5. Ni les éléments dont se prévaut M.A..., décrits au point précédent, ni les risques auxquels il affirme être exposé dans son pays, sans produire de justification sur ce point, ne sont de nature à établir que le préfet de l'Eure aurait méconnu les dispositions de l'article L. 313-14 du code de l'entrée et du séjour des étrangers et du droit d'asile en estimant que son admission au séjour ne se justifiait pas par des motifs exceptionnels ou des considérations humanitaires. Par suite, le moyen tiré de la méconnaissance de l'article L. 313-14 du code de l'entrée et du séjour des étrangers et du droit d'asile doit être écarté.
6. Il résulte de ce qui précède que, compte tenu de l'absence de tout élément probant quant aux liens qui uniraient M. A...à sa fille, la décision contestée n'a pas été prise en méconnaissance de l'intérêt supérieur de l'enfant. Par suite, le moyen tiré de la violation des stipulations de l'article 3-1 de la convention internationale relative aux droits de l'enfant doit être écarté.
7. Il résulte de tout ce qui précède que la décision du préfet de l'Eure refusant la délivrance du titre de séjour n'est pas entachée d'illégalité.

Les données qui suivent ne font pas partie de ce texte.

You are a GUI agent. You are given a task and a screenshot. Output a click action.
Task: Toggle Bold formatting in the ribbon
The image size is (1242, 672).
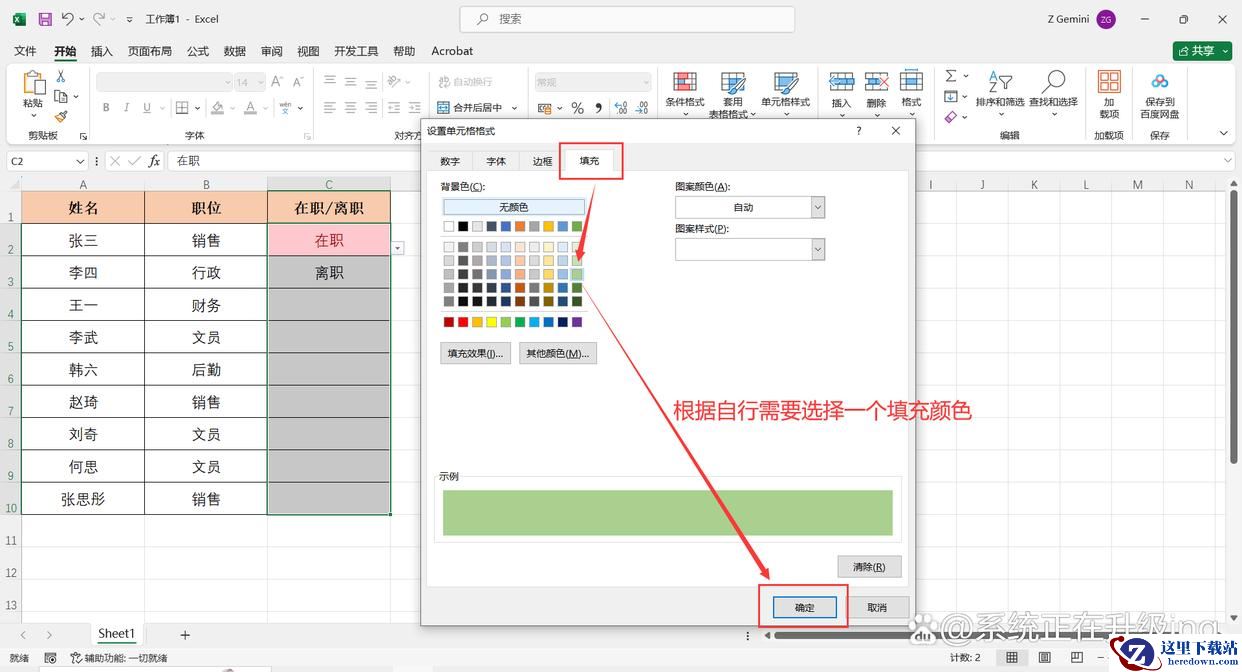[106, 108]
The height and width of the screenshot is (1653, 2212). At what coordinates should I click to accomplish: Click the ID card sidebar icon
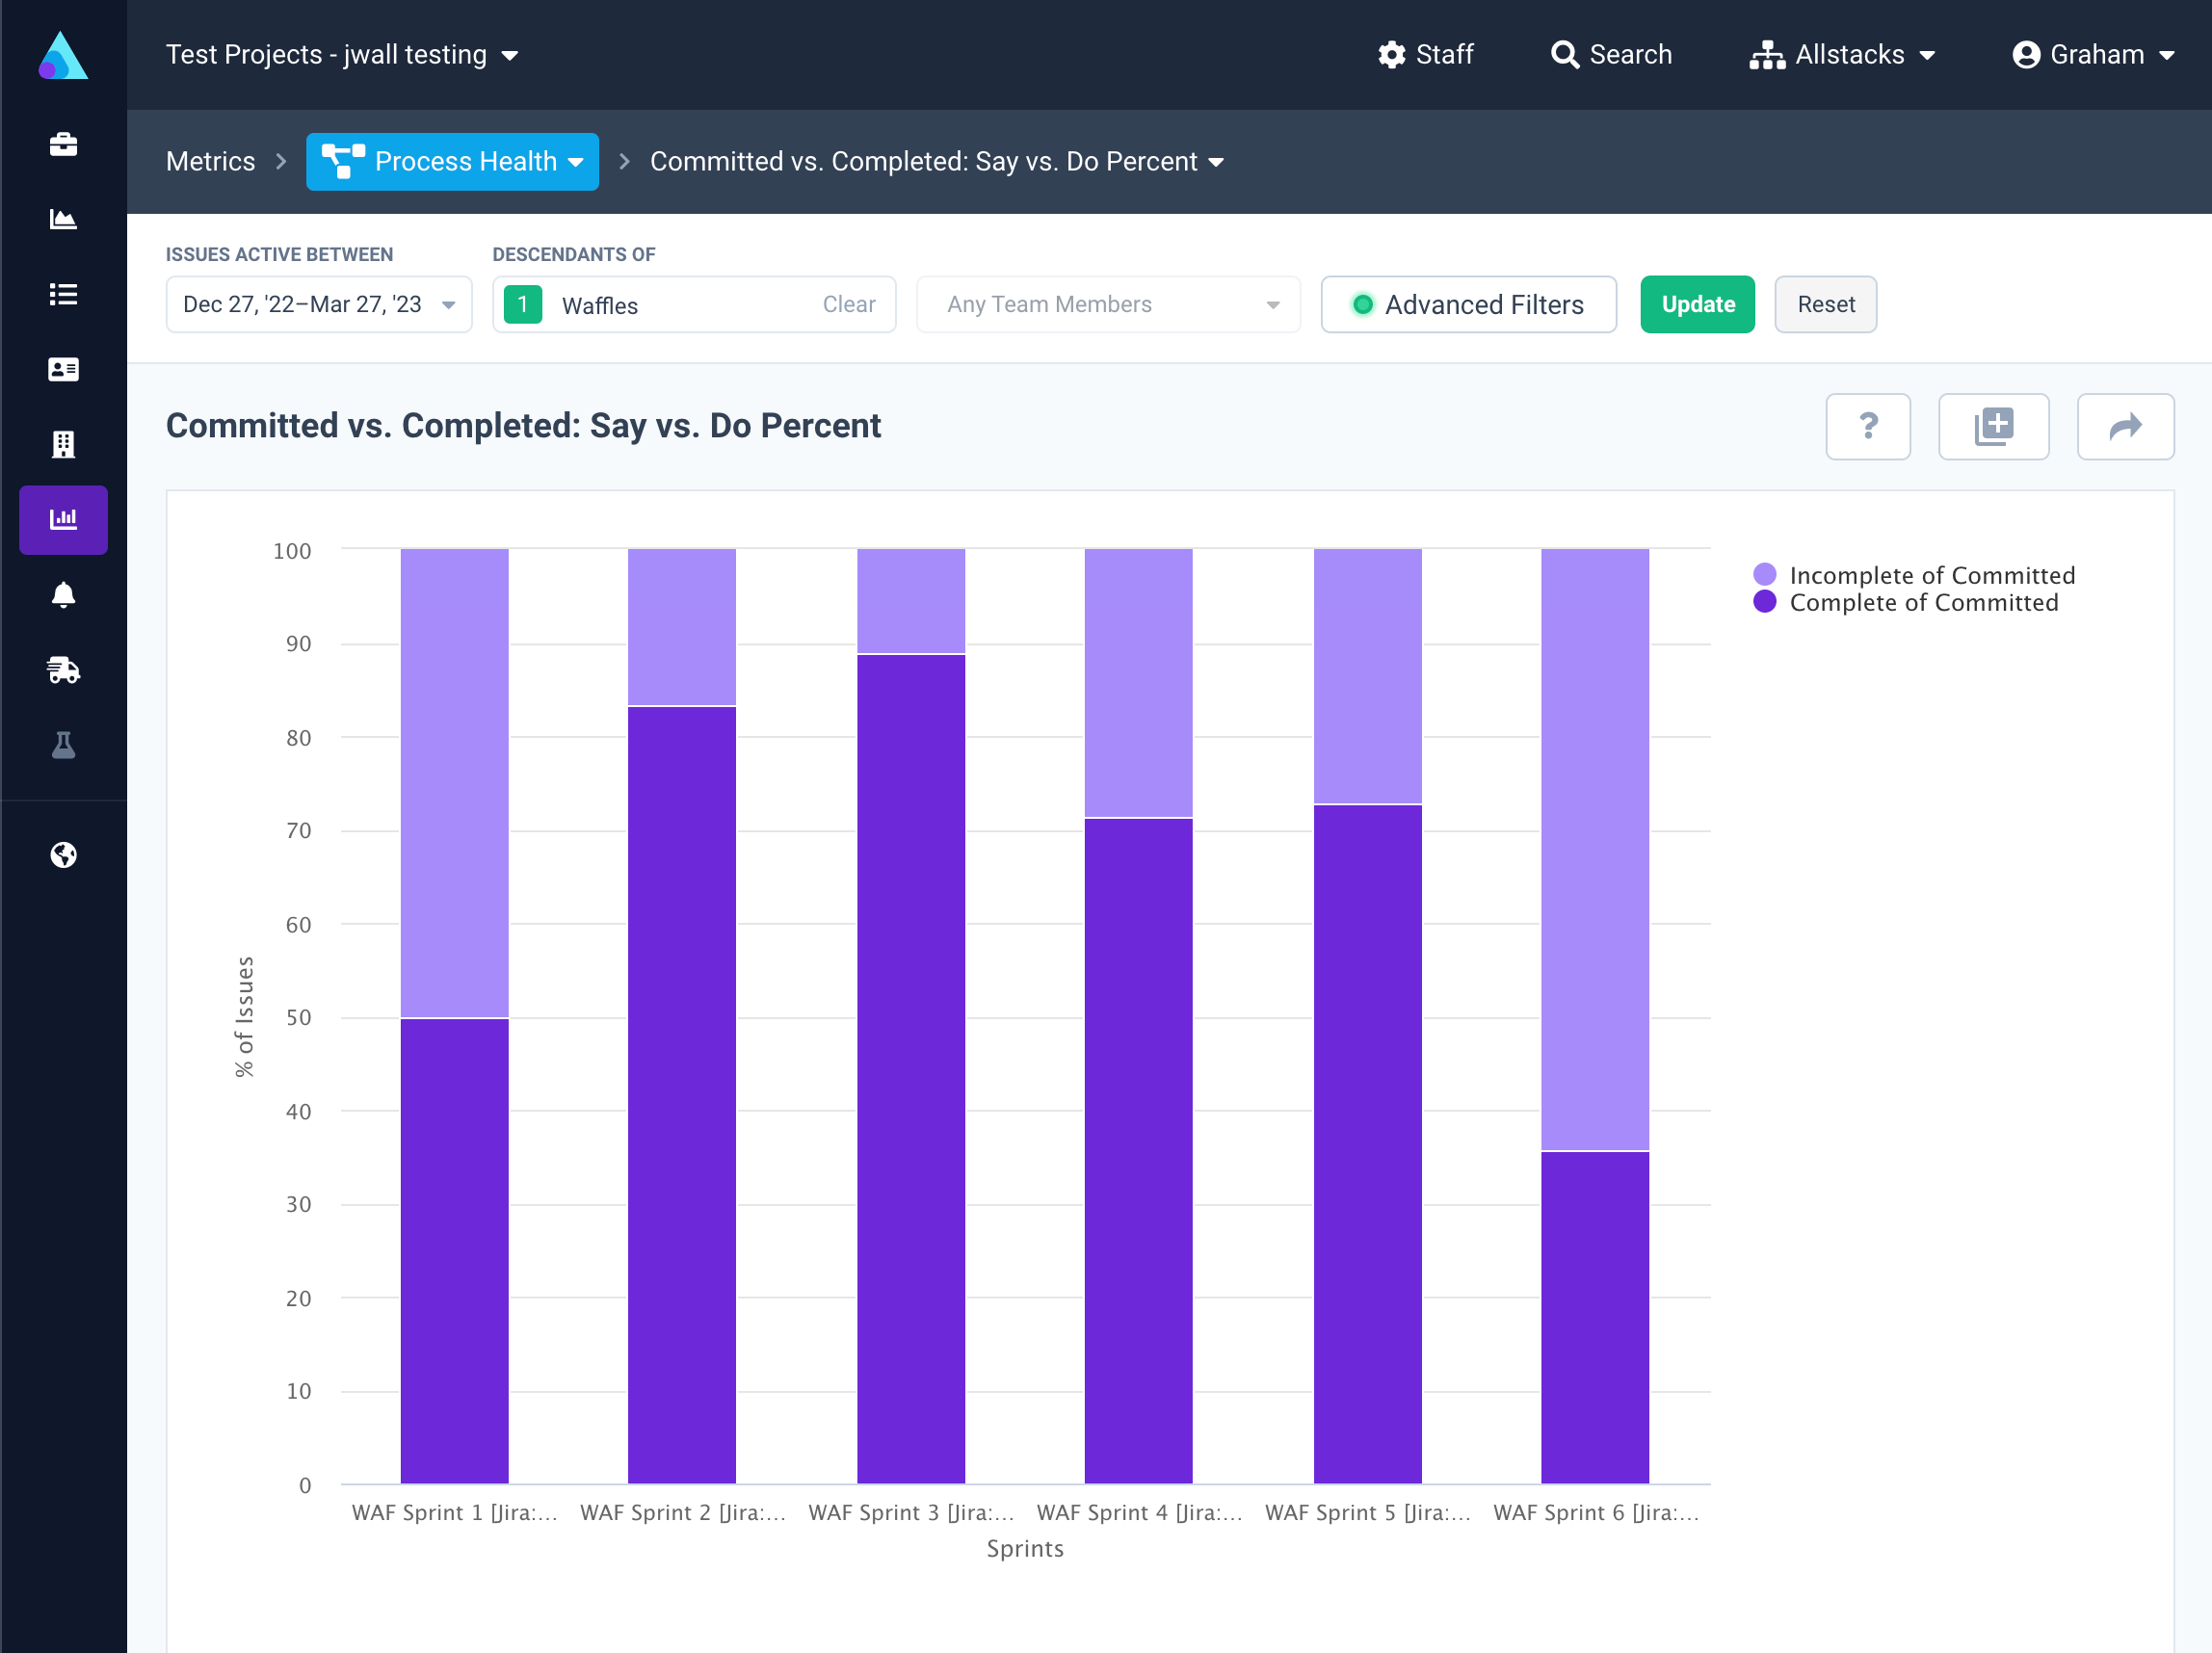(x=63, y=369)
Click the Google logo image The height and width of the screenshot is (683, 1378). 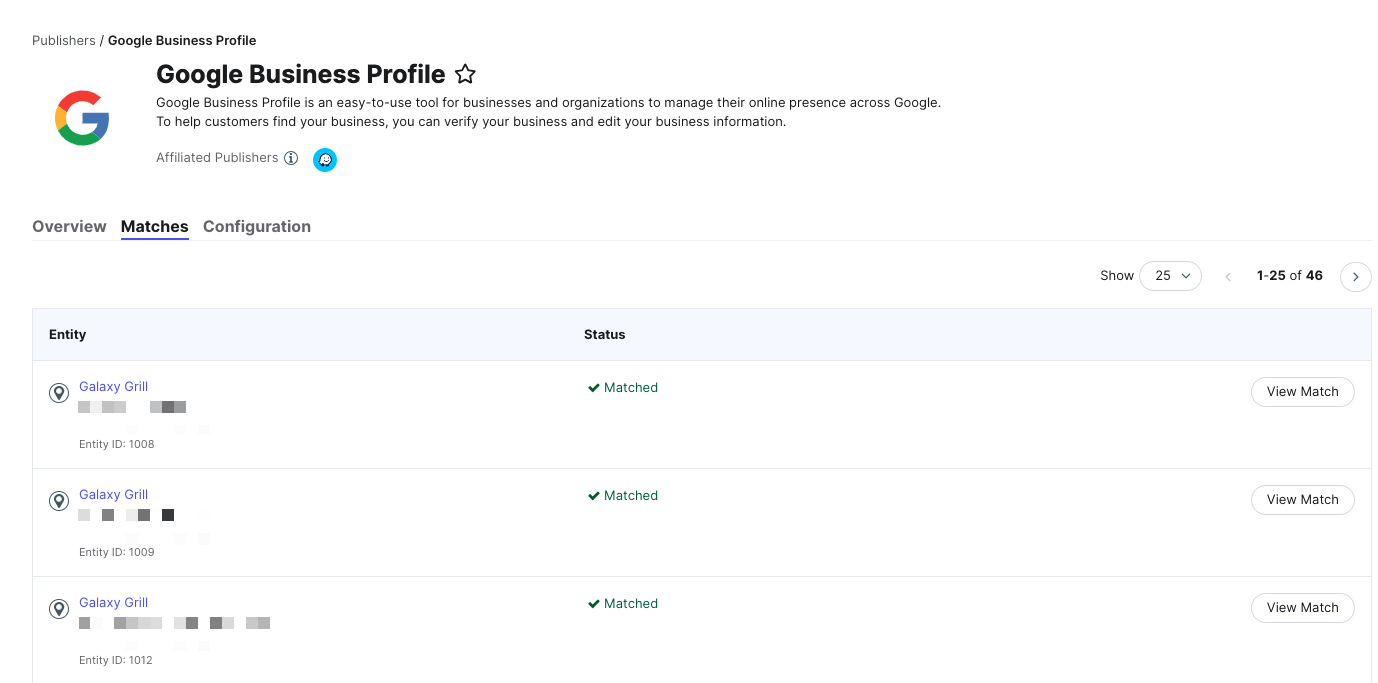(x=82, y=118)

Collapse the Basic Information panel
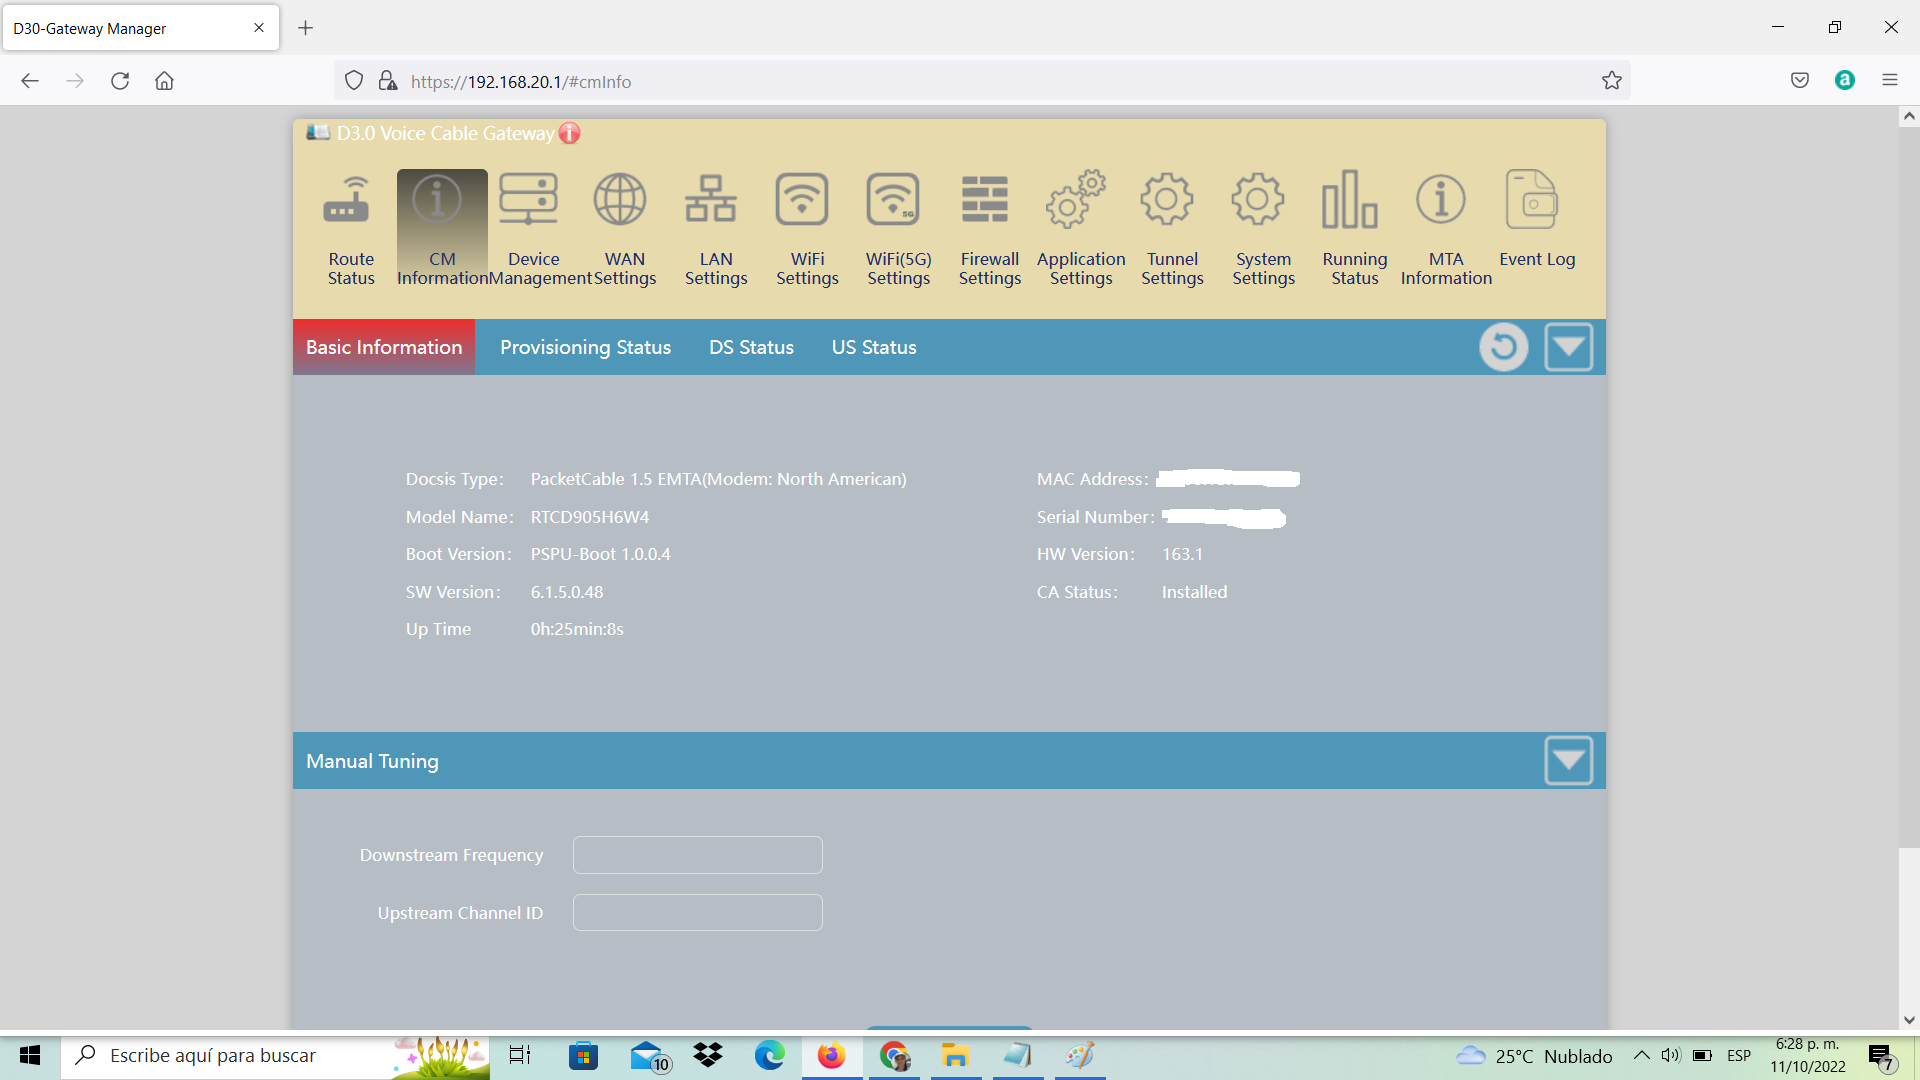[1568, 347]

Sur l'obligation de quitter le territoire français :
8. En premier lieu, les dispositions de l'article L. 511-1 du code de l'entrée et du séjour des étrangers et du droit d'asile visées par l'arrêté contesté prévoient que l'obligation de quitter le territoire français n'a pas à faire l'objet d'une motivation distincte de celle refusant le séjour dont elle découle nécessairement. Dans la mesure où la décision de refus de délivrance du titre de séjour est suffisamment motivée, comme indiqué au point 2, il en est de même pour celle portant obligation de quitter le territoire français. En outre, le préfet de l'Eure a, dans la décision litigieuse, cité l'article L. 511-1 du code de l'entrée et du séjour des étrangers et du droit d'asile et a pris en considération la situation personnelle de l'intéressé. Dans ces conditions, le moyen tiré de l'insuffisance de motivation doit être écarté.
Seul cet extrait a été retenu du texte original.